I know, just seeing the word Burpee in the headline made you turn around already. You hate Burpees, I get it. Guess what?
For those that have never heard of Burpees, they originated in military training programs as a means of providing a full-body workout that challenges the muscles, respiratory system and develops mental toughness. Yes, they offer that much love.
I especially like a good hop at the end. The CrossFit version has the push-up go all the way to the ground and flatten out the body in order for each burpee push-up to be exactly the same depth. The military version has a standard 90 degree arm bend, and you keep doing it until you get it right…proving that repeated failures do serve a purpose. In this case, if you’re not smart you better be strong.
Short Course: Roughly a Burpee per calorie.
Chris’s other favorites…
Thrusters (Gym / Home Friendly Dumbbell or Barbell variant)
Thrusters are a full-body exercise that are the result of the unholy union between a deep squat and the overhead press. The entire lower body, core shoulders, back and arms need to do work. Medicine balls or sandbags can be used in place of dumbbells, barbells or rocks. To add even more complexity to a thruster you can try it with a slosh pipe. I haven’t done this yet myself but it sounds evil even by own set of standards.
The Slosh Pipe: A 6-10 foot – 4 inch diameter PVC pipe filled 50-75% with water to provide a constantly shifting variable load. Total cost of a pipe, end caps, PVC primer and sealant should be around 3 fast food meals.
CONDITIONING CIRCUIT 1: 10-10-10-10: As many rounds possible in 20 minutes
10 each: DB Thrusters, Janda Sit Ups, Alternating Lunges, Burpees = 1 Round
Full Body Circuit Training is often associated with sequential use of multiple weight training machines with short rest periods in-between to achieve a full-body workout in a short time span. This method is certainly not without its benefits and is in common use by many trainers.

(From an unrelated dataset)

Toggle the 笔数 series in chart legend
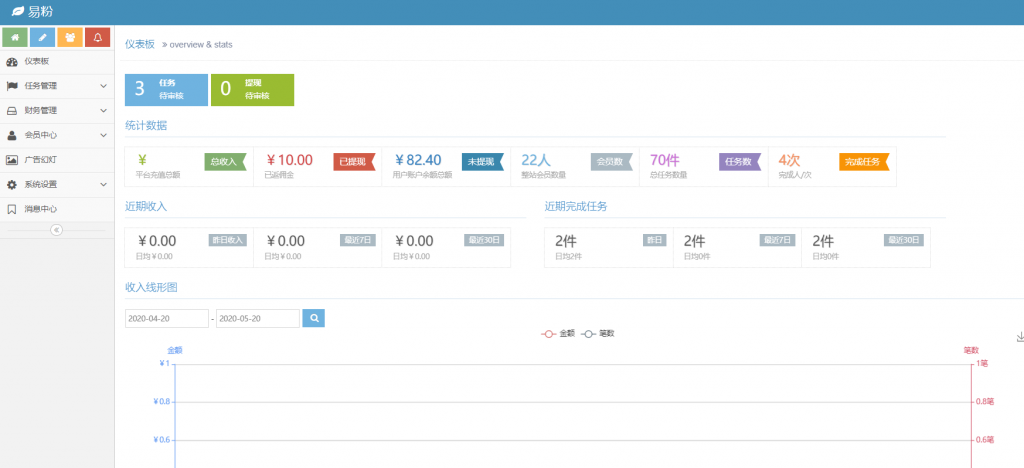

A downside to this method is often a case of machine availability, especially in busy commercial gyms. If the circuit program was well thought out, the machines selected would be the ones that offer the greatest return on investment, therefore they would typically be the most popular (and most used) machines in the gym. Another downside is sequencing, if not well thought out you could wind up having to shuffle from one side of the gym to the other to use machines thus negating the benefits of the shorter rest periods.

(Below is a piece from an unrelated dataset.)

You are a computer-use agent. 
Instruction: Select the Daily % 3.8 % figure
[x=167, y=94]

An upside is that with a little ingenuity you can put together a decent barbell/dumbbell complex that will challenge the major muscles of the body in short course with little/no traveling distance and the use of only a few weights. In my case, a single barbell often does the trick.
From the land that brought us Vodka.
Kettlebell lifting (specifically the swing,press and cleans) the off-set weight provides a rhythm and physical challenge that differs from standard weights. KB lifting requires more than a fair bit of coaching to get the hang of. Not naming names here, but don’t rely on Millian Jichaels as your KB guru.
I KNOW I look like the runner on the bottom.
Walk-Jog-Run-Sprint. Granted, this presupposes a person has two legs and can walk in a functional manner at a functional rate of speed, Jogging and Running may be considered hard on the joints and jogging, running and sprinting are certainly not for everyone. But for those who can, I suggest mixing it up. Try running or walking up hills, going for a hike or changing up which cardio machine you use.
Favorite for weight loss: Uphill Sprints.
Favorite Gym friendly cardio: 70-85% Vo2 Max @ 30+ minutes or Tabata Interval on the stationary bike/elliptical.
Easier on the joints: Elliptical, but this method doesn’t translate to the real world very well unless you start walking in little ellipses.
Can jog but can’t run? A running coach or trainer that happens to be a running enthusiast would be a better source of info than me. I’m far better at sprinting than distance. My advice would be to imagine being chased:
Chris’s other other methods…
Chew your food more and eat slower (except for nuts)…limited studies have demonstrated that eating slower, by taking smaller bites and chewing on the food more has led to lower calorie consumption, in some cases as great as a 48% decrease.
Eat nuts, chew them less. Nuts have numerous health benefits including healthy fats, fiber and protein. Studies have shown that consumption of nuts by themselves does not lead to weight gain. Interestingly, a study pointed that by chewing nuts less, you absorb less of their fat.
Sleep like a champ…I’ve found that not getting a good nights sleep has a decided negative rub-off effect. My morale is crappy because I’m tired, I look tired because I’m tired, I typically eat worse food and drink way more coffee and might not even feel like issuing burpess during a workout. On the other hand, a great nights sleep reaps rewards of mind, body and health.